Open jalobaba opened 2 years ago
Hi, thanks @jalobaba, I appreciate your input. The first phase of Zc is adding 16-bit encodings (excluding those relating to EABI which isn't ratified). The second phase is likely to be adding 32-bit encodings, but TBD.
To encode 16-bit shift by register value, I think it would need to go into the following reserved spaces:
101 010 xxxx 10 101 10x xxxx 10
both of which overlap with C.FSDSP
The simple approach is to have encodings for CM.SLL, CM.SRL, C.SRA, which would take up both of those spaces, and each require two register operands. For example:
CM.SLL rsd', rsd', rs2'
rsd' = rsd' << rs2
out of range shifts return zero.
is this what you are thinking?
@abukharmeh how hard is this to add into the analysis script? If it's easy then I'm wondering if we should try and get them in now - given that it's much more efficient to add all the (non-EABI) 16-bit encodings at once. I think it's worth assessing them anyway to see if they help the benchmark suite. It would be more efficient if you ran it, but it would certainly help if we could get more people involved to assess new instructions.
Tariq
It should be fairly easy if we know what patterns we are trying to optimise, is this trying to achieve the same thing as #141 ?

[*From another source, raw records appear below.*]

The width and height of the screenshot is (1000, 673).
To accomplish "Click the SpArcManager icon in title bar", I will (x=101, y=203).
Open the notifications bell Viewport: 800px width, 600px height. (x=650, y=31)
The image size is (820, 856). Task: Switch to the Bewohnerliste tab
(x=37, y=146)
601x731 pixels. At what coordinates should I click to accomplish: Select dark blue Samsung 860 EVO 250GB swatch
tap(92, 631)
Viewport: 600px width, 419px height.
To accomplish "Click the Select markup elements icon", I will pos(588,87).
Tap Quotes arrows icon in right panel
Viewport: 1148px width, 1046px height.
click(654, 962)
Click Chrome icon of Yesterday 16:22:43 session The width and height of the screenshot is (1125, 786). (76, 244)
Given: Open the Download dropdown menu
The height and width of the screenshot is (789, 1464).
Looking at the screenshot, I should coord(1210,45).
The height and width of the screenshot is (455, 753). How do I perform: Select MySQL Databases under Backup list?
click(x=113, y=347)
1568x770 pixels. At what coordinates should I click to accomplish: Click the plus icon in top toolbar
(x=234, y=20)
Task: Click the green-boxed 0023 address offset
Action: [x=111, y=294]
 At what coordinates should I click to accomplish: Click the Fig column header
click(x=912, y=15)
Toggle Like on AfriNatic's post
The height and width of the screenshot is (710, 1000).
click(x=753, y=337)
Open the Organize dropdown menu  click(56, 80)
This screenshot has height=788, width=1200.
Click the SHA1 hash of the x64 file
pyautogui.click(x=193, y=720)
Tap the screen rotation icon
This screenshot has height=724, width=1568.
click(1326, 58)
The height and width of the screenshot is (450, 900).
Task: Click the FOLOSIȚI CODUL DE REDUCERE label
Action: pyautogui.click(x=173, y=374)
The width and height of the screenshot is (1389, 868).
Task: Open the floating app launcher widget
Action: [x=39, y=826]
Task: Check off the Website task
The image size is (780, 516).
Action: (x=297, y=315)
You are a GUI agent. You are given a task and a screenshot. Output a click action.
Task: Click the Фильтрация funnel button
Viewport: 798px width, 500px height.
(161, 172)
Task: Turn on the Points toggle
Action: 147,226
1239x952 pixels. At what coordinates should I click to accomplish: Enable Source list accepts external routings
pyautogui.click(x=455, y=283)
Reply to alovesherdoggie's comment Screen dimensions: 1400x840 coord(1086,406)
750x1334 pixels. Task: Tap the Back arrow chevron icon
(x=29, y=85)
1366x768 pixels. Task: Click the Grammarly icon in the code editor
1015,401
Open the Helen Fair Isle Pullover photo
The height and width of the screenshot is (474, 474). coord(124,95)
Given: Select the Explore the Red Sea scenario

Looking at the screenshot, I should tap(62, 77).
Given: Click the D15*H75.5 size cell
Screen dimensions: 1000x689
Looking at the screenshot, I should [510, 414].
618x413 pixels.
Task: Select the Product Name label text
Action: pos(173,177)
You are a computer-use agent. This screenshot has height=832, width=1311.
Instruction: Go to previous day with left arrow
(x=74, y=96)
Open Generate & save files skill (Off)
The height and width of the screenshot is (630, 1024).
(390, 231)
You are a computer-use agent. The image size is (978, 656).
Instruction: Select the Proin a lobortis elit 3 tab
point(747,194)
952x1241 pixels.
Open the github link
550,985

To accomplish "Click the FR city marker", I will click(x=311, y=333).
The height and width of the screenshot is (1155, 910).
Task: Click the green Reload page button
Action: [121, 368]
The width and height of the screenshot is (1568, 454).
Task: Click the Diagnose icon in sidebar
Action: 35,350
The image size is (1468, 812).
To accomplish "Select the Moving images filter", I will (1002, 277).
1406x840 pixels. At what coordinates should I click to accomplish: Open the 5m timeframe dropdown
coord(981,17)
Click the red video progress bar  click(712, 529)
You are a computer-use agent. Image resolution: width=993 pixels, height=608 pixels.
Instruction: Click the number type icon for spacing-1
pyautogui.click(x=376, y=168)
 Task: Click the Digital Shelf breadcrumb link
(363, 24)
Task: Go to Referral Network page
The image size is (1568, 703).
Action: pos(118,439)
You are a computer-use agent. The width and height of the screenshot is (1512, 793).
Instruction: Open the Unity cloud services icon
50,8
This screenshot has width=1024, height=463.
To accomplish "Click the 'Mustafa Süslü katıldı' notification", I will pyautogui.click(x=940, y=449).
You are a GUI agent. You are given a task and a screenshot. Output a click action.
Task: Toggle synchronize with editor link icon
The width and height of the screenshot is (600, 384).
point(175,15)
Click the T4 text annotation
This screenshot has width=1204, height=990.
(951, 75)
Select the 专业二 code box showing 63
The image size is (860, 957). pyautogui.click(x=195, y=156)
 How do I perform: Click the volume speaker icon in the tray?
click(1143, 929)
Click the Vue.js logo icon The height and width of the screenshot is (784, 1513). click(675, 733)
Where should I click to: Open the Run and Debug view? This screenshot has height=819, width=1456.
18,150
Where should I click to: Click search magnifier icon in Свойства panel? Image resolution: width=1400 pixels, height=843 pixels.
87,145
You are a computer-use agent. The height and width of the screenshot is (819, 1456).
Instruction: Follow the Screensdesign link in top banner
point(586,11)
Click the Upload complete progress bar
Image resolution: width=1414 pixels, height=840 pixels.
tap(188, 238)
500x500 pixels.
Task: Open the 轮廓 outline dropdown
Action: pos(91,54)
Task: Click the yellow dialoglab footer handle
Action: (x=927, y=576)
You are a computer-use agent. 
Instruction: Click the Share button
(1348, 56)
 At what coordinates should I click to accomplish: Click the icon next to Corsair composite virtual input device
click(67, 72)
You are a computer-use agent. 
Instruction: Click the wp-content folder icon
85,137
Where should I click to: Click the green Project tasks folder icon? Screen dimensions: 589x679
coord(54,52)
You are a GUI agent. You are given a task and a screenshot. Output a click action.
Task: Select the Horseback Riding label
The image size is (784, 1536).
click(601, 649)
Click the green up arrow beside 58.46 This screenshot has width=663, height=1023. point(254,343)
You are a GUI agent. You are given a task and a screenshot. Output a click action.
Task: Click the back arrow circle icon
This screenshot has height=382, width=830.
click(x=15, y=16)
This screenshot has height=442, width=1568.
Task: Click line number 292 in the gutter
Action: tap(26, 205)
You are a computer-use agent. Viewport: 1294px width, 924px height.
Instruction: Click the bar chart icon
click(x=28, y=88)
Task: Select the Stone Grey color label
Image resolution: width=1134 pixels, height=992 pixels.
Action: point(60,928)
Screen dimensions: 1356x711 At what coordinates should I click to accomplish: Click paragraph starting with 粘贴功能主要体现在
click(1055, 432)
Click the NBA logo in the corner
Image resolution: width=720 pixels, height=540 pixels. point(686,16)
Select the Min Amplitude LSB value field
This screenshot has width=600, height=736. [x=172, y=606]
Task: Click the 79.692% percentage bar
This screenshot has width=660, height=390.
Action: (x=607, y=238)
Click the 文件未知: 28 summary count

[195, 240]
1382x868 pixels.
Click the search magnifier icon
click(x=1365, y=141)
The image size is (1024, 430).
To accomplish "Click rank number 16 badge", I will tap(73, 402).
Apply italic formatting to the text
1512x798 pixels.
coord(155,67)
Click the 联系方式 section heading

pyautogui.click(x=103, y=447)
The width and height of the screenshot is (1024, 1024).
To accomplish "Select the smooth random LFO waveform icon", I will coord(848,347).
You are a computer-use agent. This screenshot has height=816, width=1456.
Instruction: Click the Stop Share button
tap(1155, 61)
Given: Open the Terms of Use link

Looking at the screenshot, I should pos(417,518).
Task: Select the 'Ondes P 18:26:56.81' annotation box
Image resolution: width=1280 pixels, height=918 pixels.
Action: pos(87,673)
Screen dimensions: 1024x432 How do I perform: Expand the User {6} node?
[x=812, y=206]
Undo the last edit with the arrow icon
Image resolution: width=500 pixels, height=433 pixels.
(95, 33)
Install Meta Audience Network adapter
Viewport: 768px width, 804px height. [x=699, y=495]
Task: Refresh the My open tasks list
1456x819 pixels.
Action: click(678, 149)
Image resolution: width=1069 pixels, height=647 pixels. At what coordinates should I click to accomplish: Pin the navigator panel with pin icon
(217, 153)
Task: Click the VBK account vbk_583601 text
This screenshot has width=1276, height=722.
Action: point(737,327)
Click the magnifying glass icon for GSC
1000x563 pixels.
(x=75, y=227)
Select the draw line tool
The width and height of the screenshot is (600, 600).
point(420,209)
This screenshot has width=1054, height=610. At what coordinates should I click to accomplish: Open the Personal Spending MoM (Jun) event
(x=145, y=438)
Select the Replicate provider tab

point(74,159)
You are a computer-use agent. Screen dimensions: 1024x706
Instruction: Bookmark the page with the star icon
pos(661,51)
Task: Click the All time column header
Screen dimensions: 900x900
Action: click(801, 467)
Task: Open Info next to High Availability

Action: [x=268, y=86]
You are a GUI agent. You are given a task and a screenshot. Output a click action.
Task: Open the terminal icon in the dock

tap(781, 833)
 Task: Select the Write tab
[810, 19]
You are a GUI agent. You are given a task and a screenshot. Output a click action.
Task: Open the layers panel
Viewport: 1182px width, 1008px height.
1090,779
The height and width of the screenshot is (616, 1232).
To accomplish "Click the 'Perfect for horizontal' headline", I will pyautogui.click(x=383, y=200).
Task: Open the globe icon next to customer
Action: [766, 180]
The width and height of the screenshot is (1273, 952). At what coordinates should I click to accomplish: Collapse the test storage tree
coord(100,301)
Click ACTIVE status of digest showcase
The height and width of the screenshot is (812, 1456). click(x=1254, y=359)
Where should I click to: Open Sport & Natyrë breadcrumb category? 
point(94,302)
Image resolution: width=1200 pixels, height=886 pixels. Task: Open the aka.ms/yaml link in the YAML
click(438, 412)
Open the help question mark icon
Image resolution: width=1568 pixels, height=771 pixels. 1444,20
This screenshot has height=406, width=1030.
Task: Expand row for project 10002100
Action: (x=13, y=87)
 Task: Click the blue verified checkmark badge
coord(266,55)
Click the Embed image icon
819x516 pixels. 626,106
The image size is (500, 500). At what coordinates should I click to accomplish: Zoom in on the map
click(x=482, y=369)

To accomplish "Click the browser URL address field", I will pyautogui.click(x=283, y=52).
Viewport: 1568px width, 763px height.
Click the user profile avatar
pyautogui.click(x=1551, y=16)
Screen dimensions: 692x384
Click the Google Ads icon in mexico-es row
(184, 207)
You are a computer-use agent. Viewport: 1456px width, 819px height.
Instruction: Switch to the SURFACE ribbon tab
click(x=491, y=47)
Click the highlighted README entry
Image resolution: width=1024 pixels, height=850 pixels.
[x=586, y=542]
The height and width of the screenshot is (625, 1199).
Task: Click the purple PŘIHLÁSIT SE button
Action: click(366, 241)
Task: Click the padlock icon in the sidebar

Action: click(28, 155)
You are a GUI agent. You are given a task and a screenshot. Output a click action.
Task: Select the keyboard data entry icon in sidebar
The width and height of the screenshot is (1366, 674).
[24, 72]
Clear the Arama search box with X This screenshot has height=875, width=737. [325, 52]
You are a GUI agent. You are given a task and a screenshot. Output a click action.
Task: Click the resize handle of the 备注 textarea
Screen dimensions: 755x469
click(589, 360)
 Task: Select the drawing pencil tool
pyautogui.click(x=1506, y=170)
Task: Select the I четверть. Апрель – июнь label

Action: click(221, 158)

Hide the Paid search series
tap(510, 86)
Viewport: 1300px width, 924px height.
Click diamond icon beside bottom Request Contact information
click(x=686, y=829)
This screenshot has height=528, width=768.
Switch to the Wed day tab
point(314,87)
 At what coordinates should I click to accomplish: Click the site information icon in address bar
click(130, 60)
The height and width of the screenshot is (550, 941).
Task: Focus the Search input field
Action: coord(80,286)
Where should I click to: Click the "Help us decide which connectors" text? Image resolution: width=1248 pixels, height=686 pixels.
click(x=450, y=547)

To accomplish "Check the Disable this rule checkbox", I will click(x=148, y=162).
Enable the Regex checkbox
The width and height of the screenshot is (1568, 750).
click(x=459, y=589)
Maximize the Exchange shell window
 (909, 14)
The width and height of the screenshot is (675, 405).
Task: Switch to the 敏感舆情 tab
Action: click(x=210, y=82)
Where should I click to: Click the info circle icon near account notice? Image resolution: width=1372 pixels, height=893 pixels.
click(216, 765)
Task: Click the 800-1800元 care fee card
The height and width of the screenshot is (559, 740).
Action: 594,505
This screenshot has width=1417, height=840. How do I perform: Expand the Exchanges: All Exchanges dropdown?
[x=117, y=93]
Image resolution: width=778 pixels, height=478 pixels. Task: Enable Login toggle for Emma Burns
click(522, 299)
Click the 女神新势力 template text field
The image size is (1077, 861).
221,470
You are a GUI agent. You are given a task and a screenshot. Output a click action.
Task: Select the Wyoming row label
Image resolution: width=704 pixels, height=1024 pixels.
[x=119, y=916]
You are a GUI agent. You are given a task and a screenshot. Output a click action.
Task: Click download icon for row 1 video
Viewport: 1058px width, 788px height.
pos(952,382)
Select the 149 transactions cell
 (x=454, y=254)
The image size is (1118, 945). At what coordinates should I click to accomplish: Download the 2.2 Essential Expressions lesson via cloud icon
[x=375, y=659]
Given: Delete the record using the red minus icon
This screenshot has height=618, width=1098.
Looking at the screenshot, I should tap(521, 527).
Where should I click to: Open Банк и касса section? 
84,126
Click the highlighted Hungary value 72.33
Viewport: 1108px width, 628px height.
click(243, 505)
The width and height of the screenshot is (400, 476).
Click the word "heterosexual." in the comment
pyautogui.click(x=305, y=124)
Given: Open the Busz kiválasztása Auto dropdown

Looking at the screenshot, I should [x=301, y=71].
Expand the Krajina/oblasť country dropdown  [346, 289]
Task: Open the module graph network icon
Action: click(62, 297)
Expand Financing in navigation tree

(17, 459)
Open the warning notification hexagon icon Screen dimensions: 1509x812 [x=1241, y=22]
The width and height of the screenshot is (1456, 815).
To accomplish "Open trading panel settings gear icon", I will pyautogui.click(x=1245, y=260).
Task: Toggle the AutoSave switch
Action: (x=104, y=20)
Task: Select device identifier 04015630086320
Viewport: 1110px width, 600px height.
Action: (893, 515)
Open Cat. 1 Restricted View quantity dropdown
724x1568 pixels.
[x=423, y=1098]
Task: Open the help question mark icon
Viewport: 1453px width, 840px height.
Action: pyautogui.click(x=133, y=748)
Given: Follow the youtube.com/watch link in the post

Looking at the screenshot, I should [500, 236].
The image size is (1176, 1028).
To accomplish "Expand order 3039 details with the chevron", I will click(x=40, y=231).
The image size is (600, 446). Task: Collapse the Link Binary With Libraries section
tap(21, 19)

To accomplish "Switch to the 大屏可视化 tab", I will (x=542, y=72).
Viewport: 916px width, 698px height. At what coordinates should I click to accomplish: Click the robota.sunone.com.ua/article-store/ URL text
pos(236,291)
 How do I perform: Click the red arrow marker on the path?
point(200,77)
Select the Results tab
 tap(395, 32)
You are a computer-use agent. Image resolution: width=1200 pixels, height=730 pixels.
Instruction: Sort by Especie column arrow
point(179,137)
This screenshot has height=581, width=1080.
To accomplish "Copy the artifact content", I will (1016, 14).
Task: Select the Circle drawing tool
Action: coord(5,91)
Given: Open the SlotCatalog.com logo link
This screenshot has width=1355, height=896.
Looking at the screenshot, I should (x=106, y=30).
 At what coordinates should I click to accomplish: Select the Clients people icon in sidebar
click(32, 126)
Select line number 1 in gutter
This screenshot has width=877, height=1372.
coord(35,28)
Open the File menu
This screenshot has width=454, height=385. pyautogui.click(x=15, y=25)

It's different, that one has an immediate shift distance and I think different source and destination registers. It's worth nothing that these wouldn't expand into an existing 32 bit encoding which might be a problem, bits it's certainly worth knowing how valuable they are
It's worth nothing that these wouldn't expand into an existing 32 bit encoding
Why not SRL AND SLL ?
This does not look promising unless I am missing something, I will let you know exact % savings later in the week, or perhaps Saturday.
The proposed 16-bit shift instructions will expand into existing 32-bit instructions.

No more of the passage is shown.